Thursday, May 22, 2008

fiction

Well the parties might finally be over. But of course I speak too soon – I’m heading up to Massachusetts tomorrow for another graduation on Sunday. I suspect there may be some celebrating, although it’s not likely that I will have to attend an actual party. That will be more for the graduates. A reception/luncheon after commencement is more the probability for me. Yesterday we had a department luncheon. Indian food, quite nice. Fake roses on the tables, an extended effort to dress each lovely place. The blooms were in their most open phase – just as the rose is about to drop its petals. Artifice constructed to resemble a dying flower. A peculiar choice.
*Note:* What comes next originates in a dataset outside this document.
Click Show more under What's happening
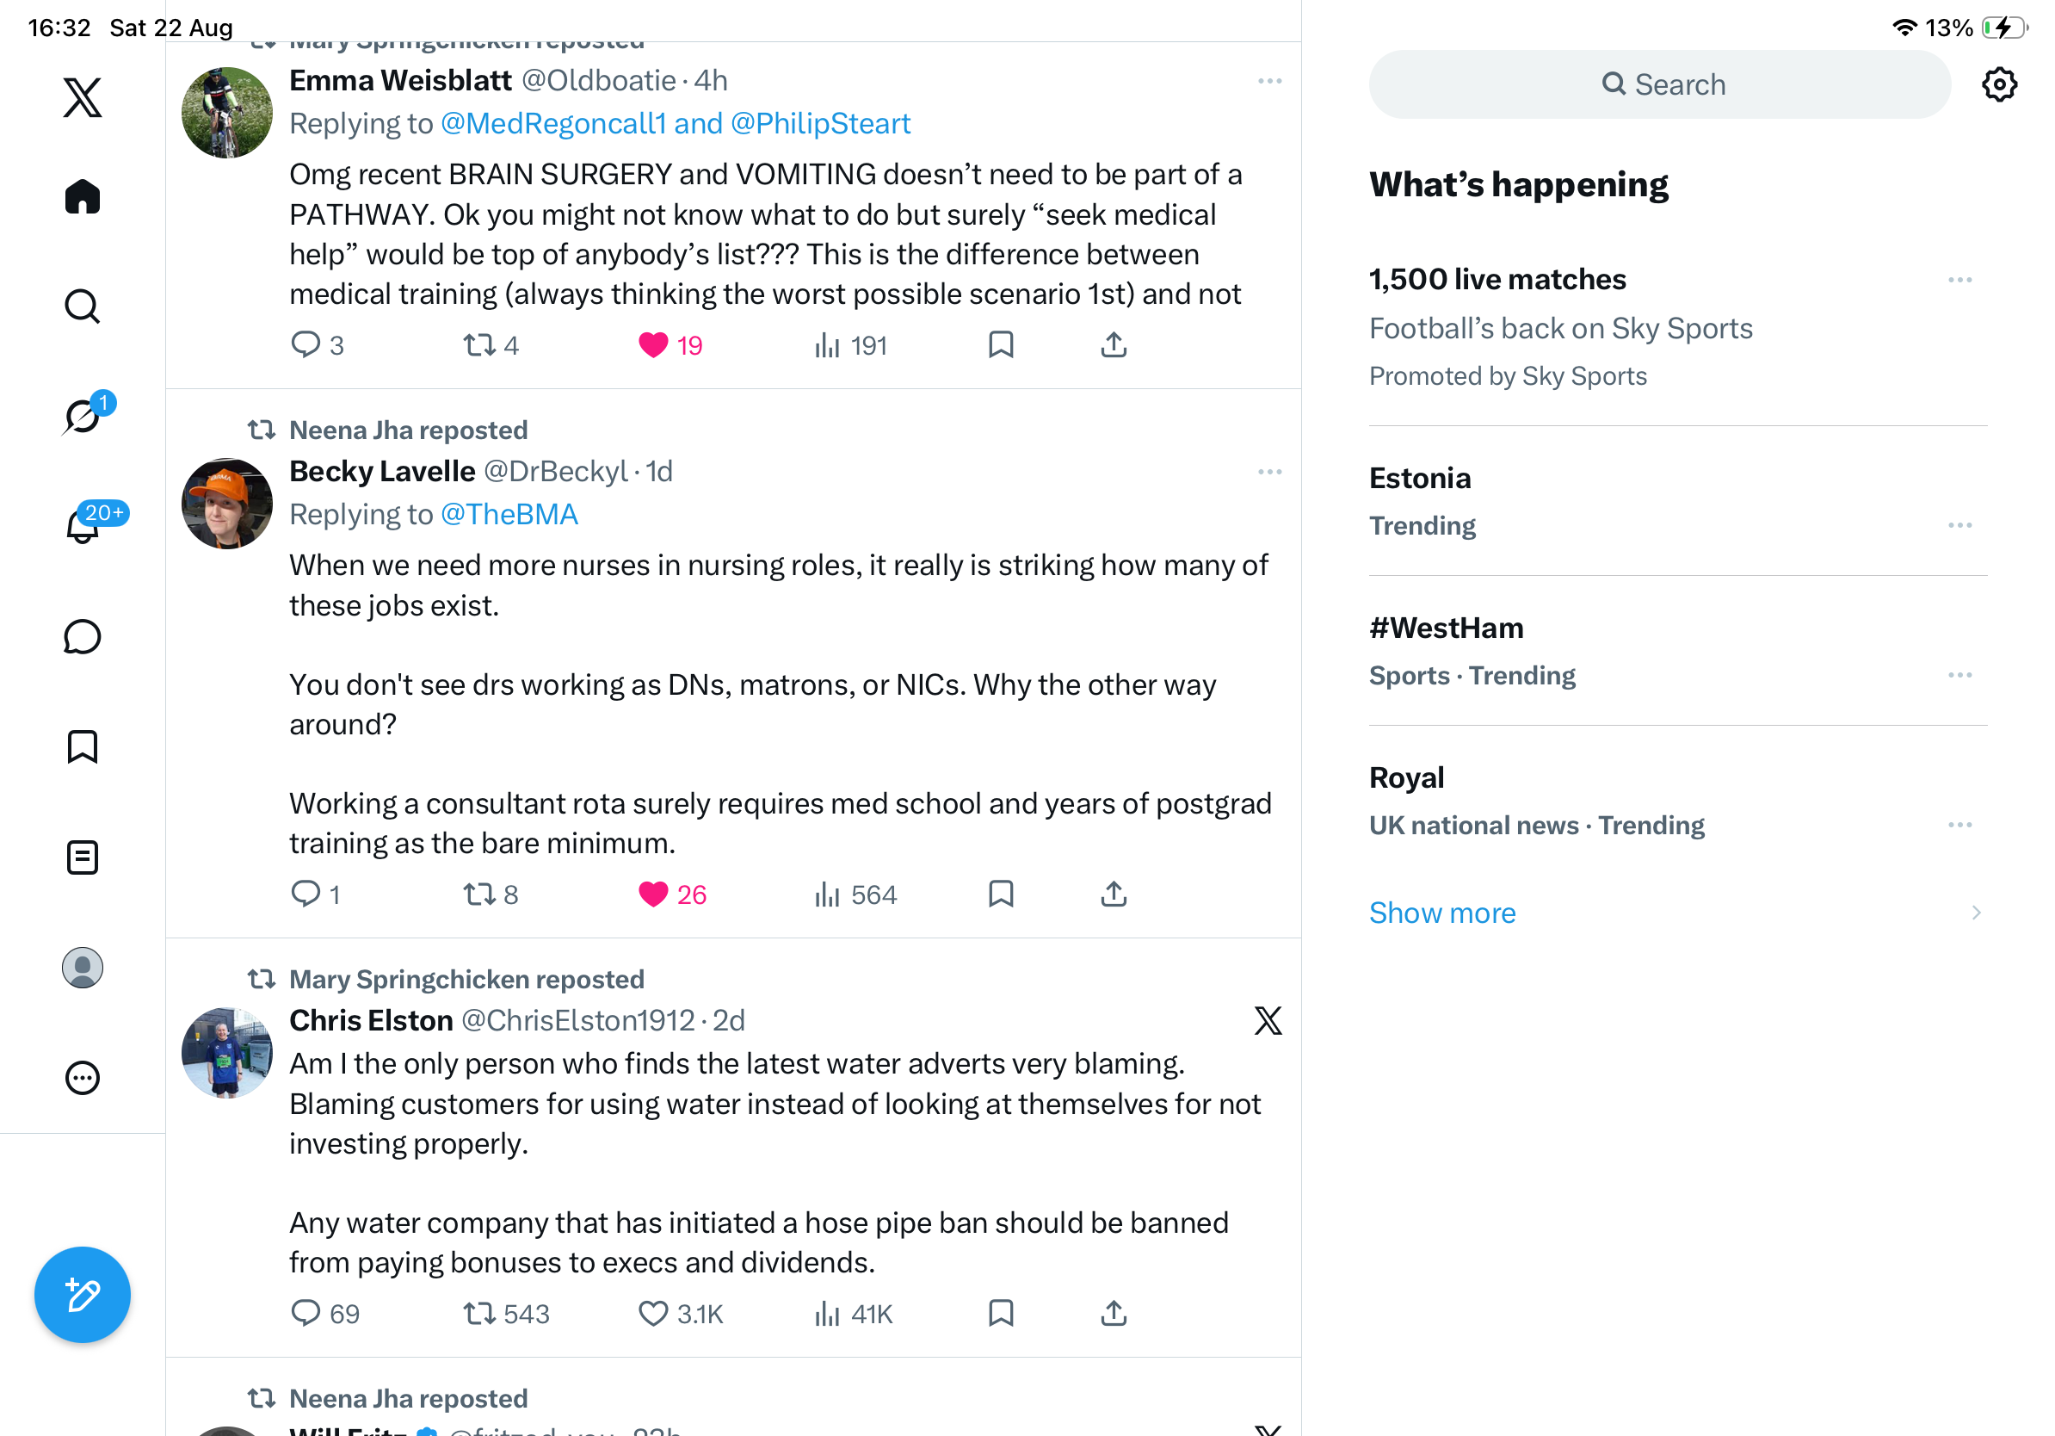 click(1442, 912)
I’ve always said what, in the end, is the difference between fiction and non-fiction. Either way you must tell a good story. If I read non-fiction, I learn something about the world. But my fiction-writing friend was aghast. Memoir is ruining fiction, she stated with great certainty. But I don’t think memoir is the culprit, it is a symptom. What is ruining fiction is cultural insistence that all authority emanates from the individual and that all individuals are equal sources of authority. It is the same insistence on all points of view being equal that I see in my students. It is the unwillingness to accept expertise, to view an expert voice as elitism. Fueled by the Internet, and the vast abundance of easily available opinions, people seem to believe, really believe, that the only experience worth hearing about is the personal one because no one can possibly be any more authoritative than anyone else.

It is yet another paradox – the paradox of access. You can make a system more accessible, more transparent, and everyone will delight in understanding its functioning and content. But at a certain point these qualities begin to drag the system into inefficiency and eventually breakdown. We get things like Wikipedia. A tantelizing reader controlled text that easily has reams of incorrect information. Without gatekeepers information is unreliable. It leads also to a president people would like to have a beer with, rather than a president who is a deep thinker. We get a jovial, albeit sometimes nasty, advisor controlled executive who has easily made hundreds of bad choices because he has replaced thinking with patronage.